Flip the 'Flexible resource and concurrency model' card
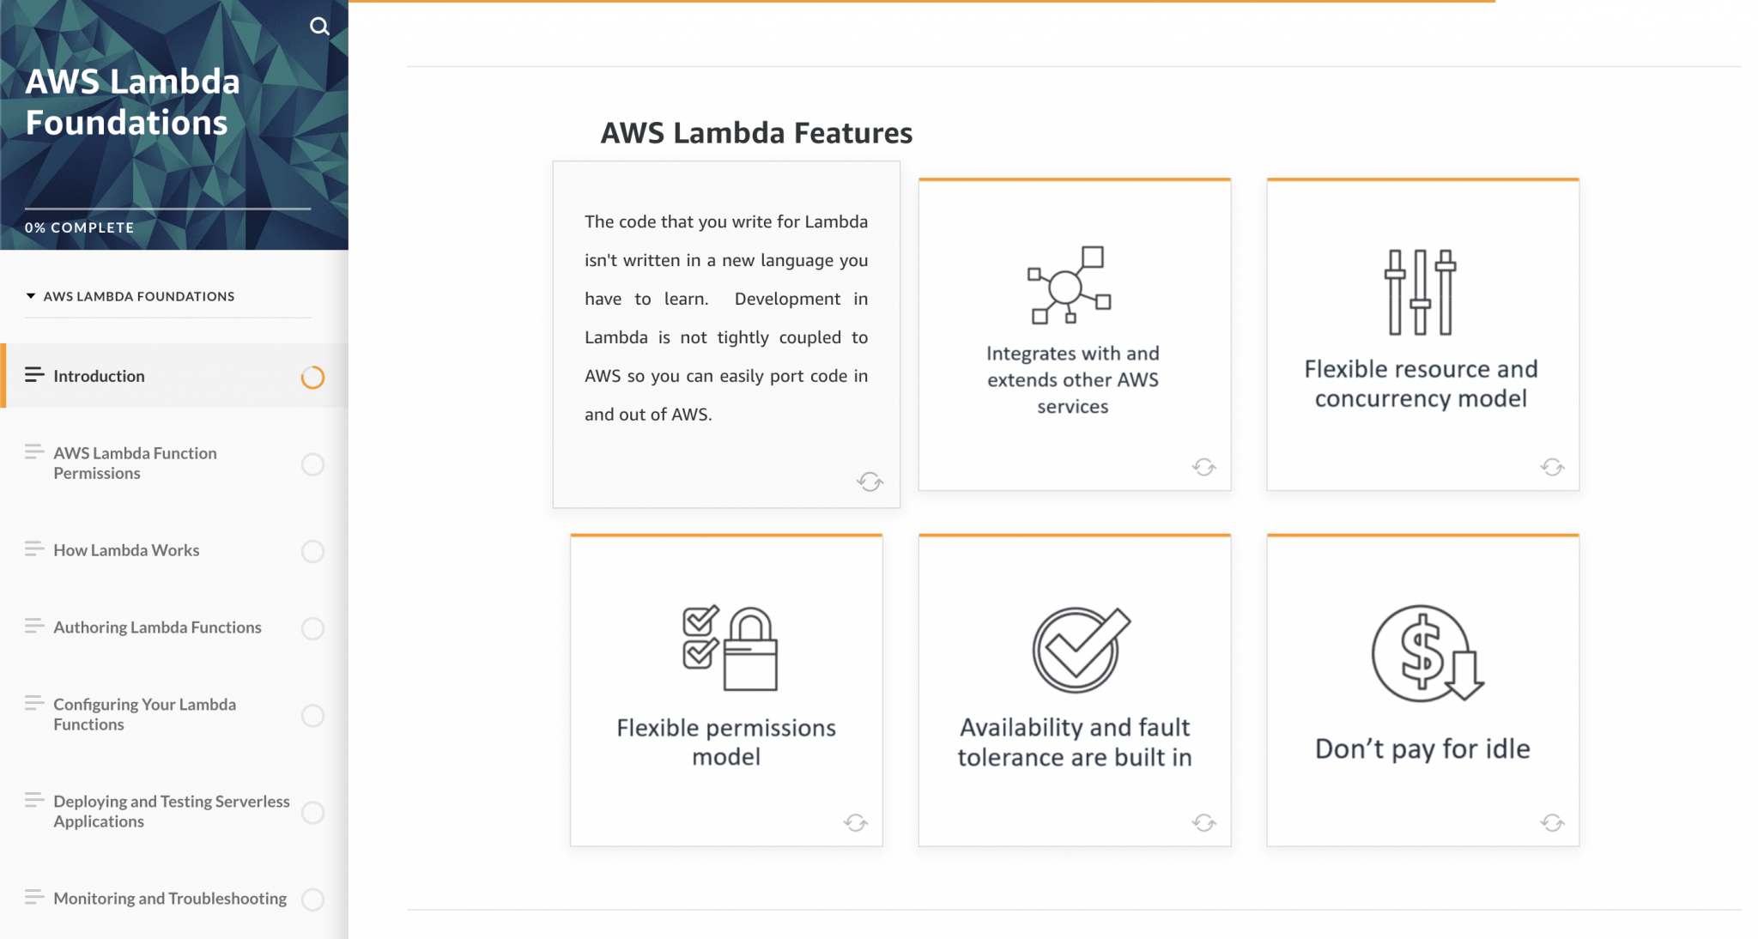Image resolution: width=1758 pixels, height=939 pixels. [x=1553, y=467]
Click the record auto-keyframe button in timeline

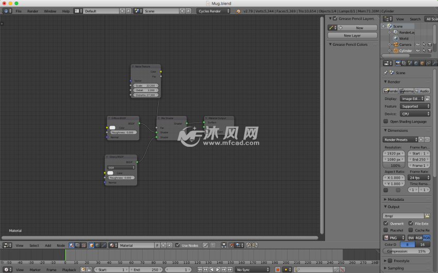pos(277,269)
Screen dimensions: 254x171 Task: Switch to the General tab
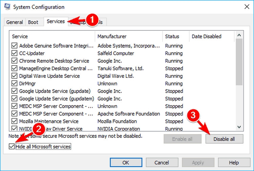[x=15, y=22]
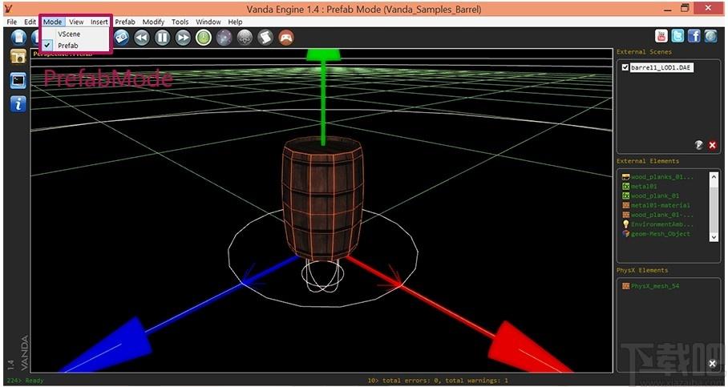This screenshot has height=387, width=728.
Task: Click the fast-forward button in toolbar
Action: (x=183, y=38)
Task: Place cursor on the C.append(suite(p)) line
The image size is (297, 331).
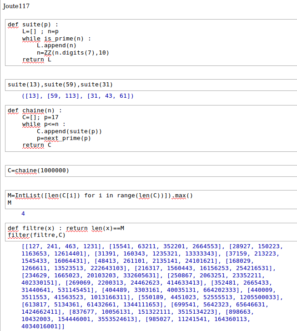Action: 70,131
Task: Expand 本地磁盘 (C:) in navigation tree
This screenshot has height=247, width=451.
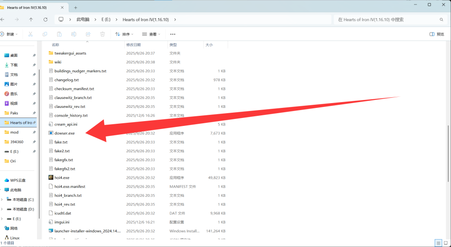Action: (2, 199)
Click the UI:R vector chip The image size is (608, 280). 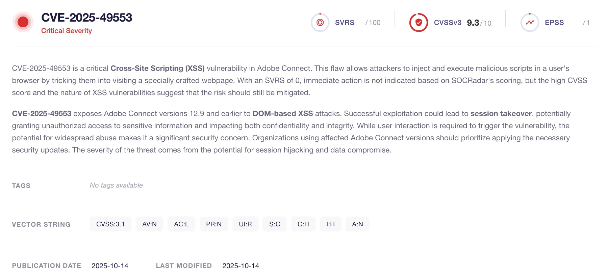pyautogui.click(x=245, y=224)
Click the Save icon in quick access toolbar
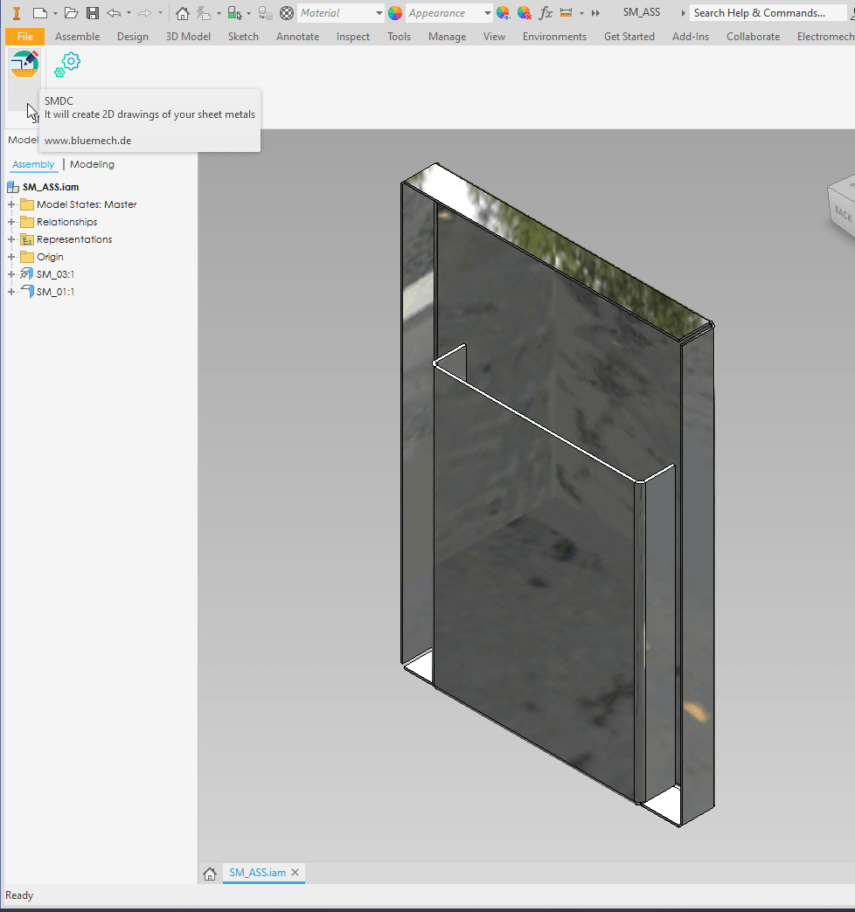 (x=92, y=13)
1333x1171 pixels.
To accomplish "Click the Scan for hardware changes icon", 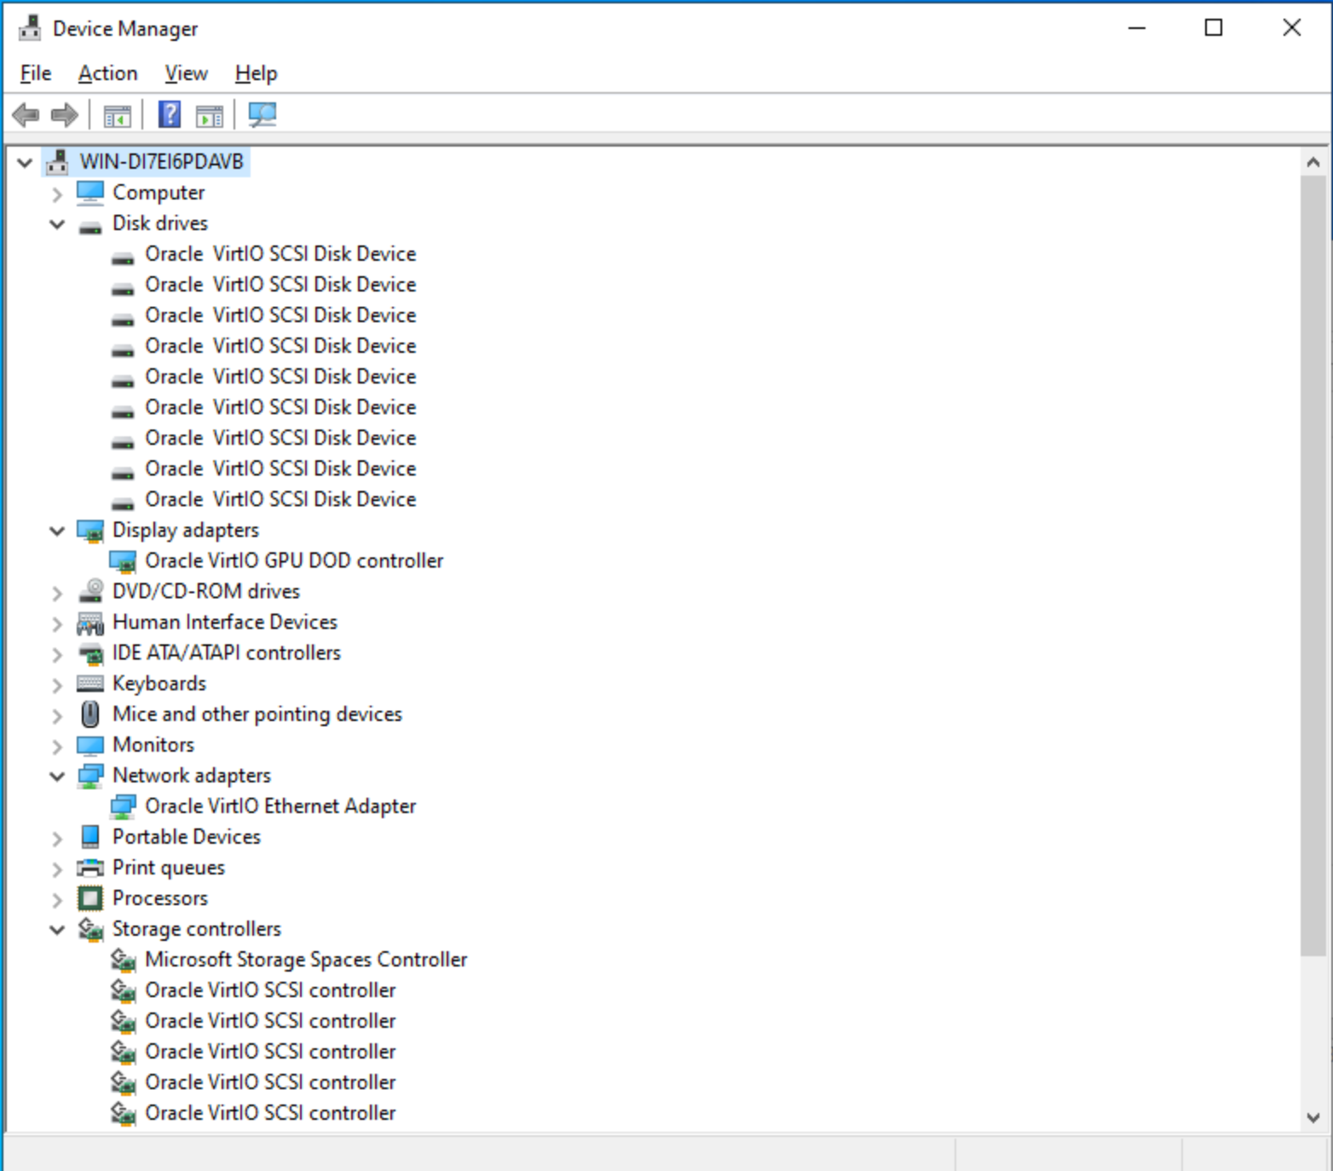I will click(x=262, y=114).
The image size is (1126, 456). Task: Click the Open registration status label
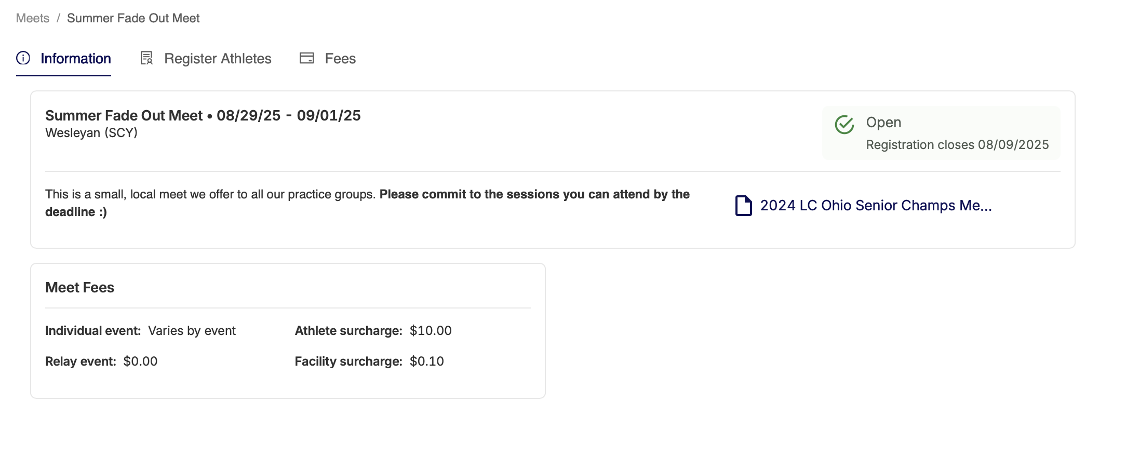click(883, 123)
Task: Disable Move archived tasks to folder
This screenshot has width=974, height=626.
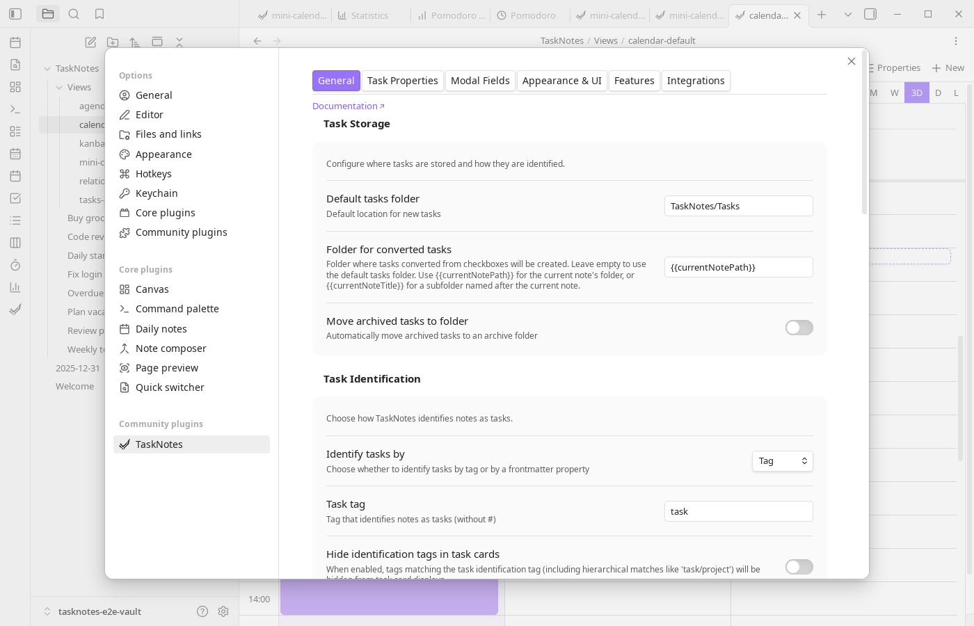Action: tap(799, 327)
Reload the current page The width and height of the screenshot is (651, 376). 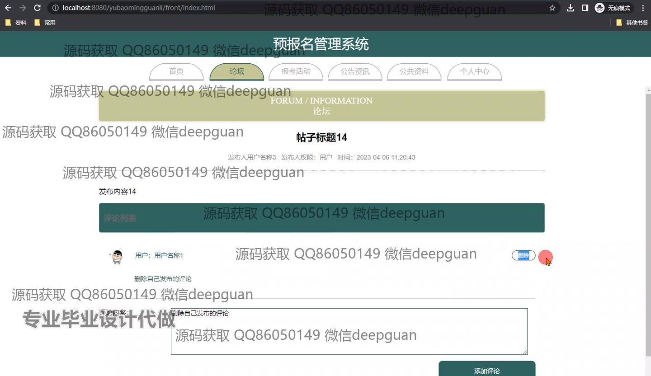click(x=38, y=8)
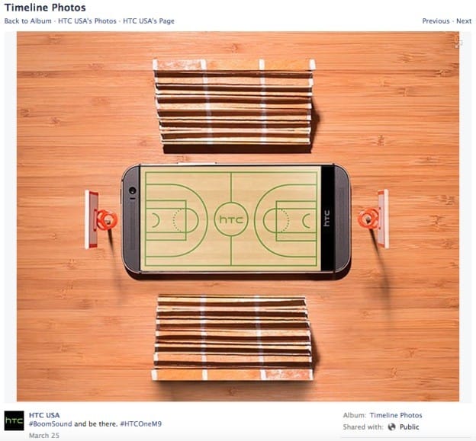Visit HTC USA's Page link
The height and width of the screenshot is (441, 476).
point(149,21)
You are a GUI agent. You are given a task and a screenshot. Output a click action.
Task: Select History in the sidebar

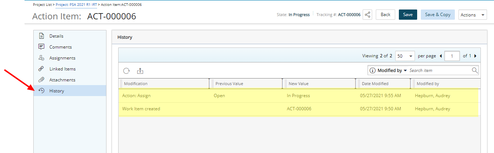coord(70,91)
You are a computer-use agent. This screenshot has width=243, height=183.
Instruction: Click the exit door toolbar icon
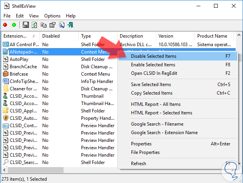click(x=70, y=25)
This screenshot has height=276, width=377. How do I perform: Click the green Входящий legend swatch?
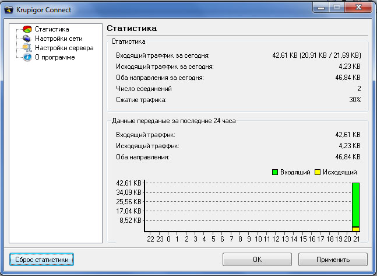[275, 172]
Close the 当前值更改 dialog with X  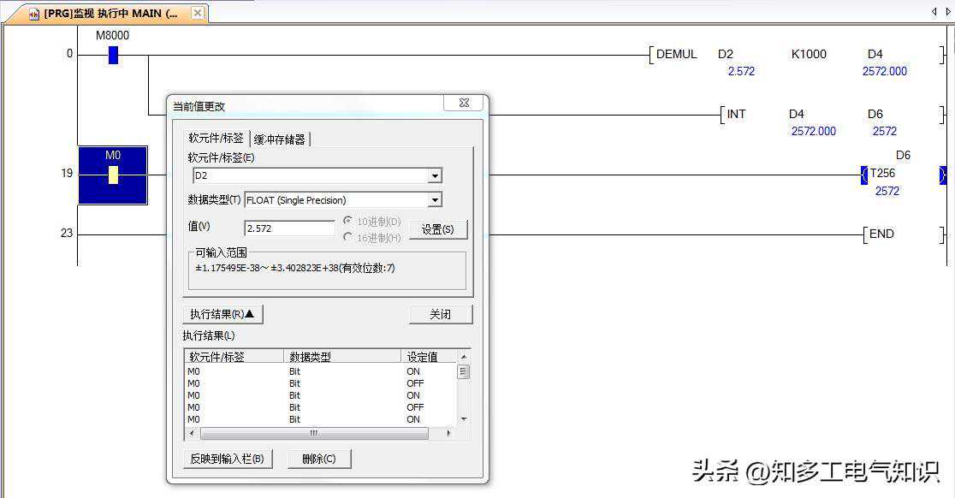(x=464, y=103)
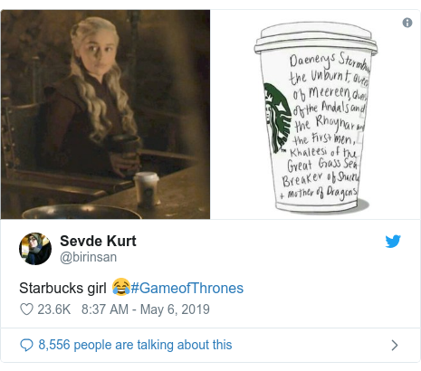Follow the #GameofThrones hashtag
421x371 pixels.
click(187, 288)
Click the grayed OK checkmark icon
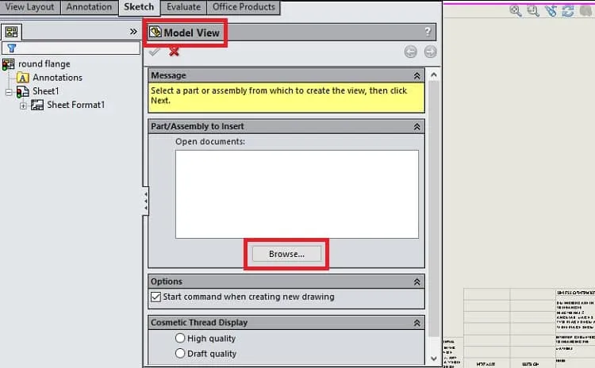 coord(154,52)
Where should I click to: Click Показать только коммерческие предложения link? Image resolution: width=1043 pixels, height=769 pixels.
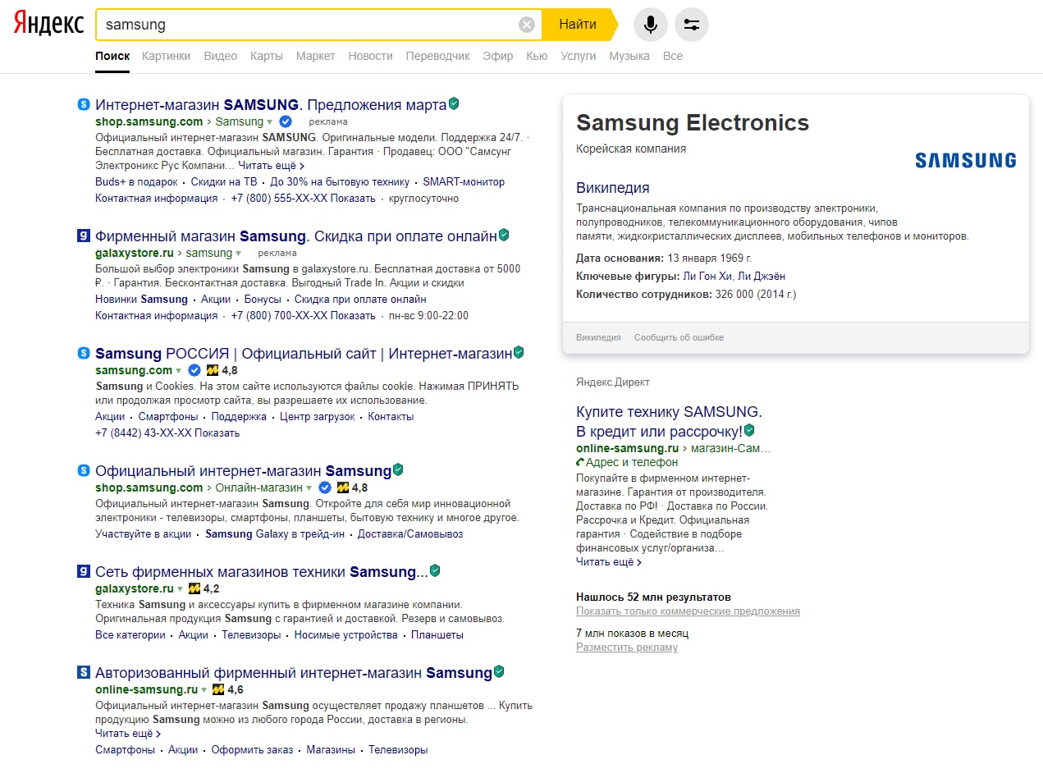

————————

Problem statement: Where a line in the material above holds "agent", copy that line.

Answer to this task:
You are a GUI agent. You are given a task and a screenshot. Output a click action.
You are a computer-use agent. This screenshot has width=243, height=183.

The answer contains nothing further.